New tests question the purity of Apple's sapphire used in its iPhone cameras | Mashable

2022-09-11 00:52:12 By : Ms. Rachel Li

UPDATE 1:30 p.m. ET: An older version of this post indicated that Apple might be using a sapphire laminate over plain glass, but that is false. A spokesperson from Apple clarified that "the iPhone 7 camera lens is sapphire, and under proper testing conditions achieves the hardness and purity results expected from sapphire." This post has also been updated with comment from JerryRigEverything.

A new video posted by YouTube technology reviewer JerryRigEverything calls into question Apple's use of pure sapphire crystal in the camera lens of its iPhone.

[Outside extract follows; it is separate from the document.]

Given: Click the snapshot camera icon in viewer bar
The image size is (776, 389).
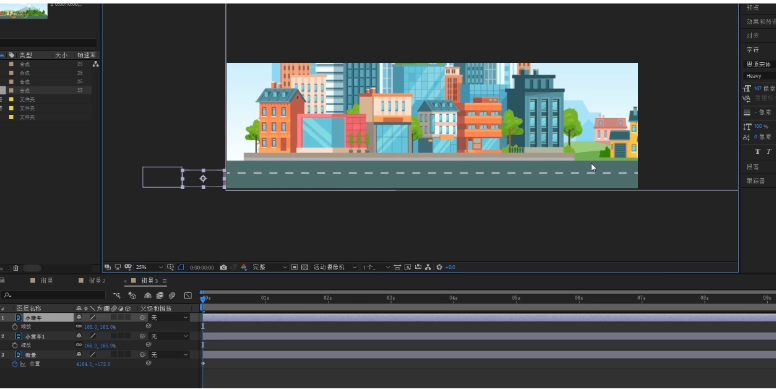Looking at the screenshot, I should tap(223, 267).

Since it debuted the iPhone 5S in 2013, Apple has claimed that its camera lens is made of a synthetically produced material called sapphire crystal. Because it's so hard, it's almost impossible to scratch.

In his video, JerryRigEverything tests the material used to make the iPhone camera using different kinds of equipment, including an electron microscope. He compares the purity of the sapphire in the camera to a Tissot watch with a sapphire display.

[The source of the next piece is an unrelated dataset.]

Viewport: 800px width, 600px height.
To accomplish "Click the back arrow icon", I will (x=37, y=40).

What JerryRigEverything concludes from his tests is that the iPhone camera's sapphire content "appears to be not as pure as the Tissot," he told Mashable over Twitter.

By his own admission, JerryRigEverything is not an engineer or scientist and it is unclear whether or not he is trained on how to properly use the test equipment.

"How impure can your sapphire be, and still call it sapphire?" JerryRigEverything asks in the video.